Debido a las diferentes monedas, la figura del cambista era muy común en las calles y alrededor del Templo.
El intercambio de monedas, conocido hasta hoy como cambio, les rendía a los cambistas una tasa de alrededor del 12%.
Los cambistas también hacían préstamos. La mesa sobre la cual se realizaban las transacciones era llamada banco (o banca), por eso se le designó el nombre a la entidad financiera hasta los días actuales. El propio Jesús utilizó la figura del cambista en una parábola en la que se refería al dinero que un hombre rico que viajó les confió a sus siervos, que podría haber sido invertido en los banqueros para ganar intereses (Mateo 25:14-30).

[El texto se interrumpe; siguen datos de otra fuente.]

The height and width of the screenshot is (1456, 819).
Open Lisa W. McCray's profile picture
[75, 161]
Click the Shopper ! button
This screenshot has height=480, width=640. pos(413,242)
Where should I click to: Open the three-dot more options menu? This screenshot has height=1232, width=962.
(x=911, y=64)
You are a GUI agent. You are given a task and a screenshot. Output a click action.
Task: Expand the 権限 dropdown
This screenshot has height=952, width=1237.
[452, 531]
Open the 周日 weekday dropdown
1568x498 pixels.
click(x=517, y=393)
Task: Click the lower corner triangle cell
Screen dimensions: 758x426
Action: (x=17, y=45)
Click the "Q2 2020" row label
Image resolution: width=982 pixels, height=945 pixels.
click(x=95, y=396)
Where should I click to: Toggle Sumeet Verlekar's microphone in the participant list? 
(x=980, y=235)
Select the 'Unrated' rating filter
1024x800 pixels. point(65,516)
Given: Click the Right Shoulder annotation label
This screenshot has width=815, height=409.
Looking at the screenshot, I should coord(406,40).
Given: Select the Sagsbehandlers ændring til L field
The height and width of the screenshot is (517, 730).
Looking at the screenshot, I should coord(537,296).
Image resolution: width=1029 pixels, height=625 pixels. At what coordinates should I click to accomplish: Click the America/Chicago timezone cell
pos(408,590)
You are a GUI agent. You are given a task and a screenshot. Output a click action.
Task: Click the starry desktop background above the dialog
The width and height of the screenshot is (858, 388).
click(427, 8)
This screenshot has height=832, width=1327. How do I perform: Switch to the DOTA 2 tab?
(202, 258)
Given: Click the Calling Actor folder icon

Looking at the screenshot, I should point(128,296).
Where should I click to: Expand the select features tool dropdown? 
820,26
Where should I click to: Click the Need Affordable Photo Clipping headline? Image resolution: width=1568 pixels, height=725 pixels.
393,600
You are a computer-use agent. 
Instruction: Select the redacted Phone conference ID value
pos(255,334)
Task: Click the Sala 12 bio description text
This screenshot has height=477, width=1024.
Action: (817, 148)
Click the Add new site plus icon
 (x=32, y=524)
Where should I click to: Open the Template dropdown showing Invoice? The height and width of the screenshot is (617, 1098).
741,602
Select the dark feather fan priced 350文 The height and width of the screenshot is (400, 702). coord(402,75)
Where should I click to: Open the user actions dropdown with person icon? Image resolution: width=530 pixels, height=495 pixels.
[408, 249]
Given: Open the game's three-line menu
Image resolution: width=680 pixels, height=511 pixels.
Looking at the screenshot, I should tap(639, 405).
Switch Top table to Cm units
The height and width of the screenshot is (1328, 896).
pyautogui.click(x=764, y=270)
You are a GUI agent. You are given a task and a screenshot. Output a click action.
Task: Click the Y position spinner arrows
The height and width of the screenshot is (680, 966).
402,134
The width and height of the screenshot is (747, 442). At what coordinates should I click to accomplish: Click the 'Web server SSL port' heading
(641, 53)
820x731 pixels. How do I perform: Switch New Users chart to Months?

Los préstamos, en aquella época, solo se requerían cuando alguien pasaba por dificultades. Cobrarle intereses a un semejante por dinero prestado era una práctica mal vista, porque significaba que se estaba obteniendo ganancias a cuestas de las dificultades de un igual. Sin embargo, de un extraño los intereses por un préstamo eran aprobados (Deuteronomio 23:19-20). En la época del Nuevo Testamento, ya era posible pedir dinero prestado para comenzar un negocio. La economía ya no se basaba tanto en la rama agropecuaria, y comenzaban a surgir pequeñas empresas urbanas, como comercios y prestaciones de servicios. Prestar dinero con intereses ya no era una tarea tan condenada.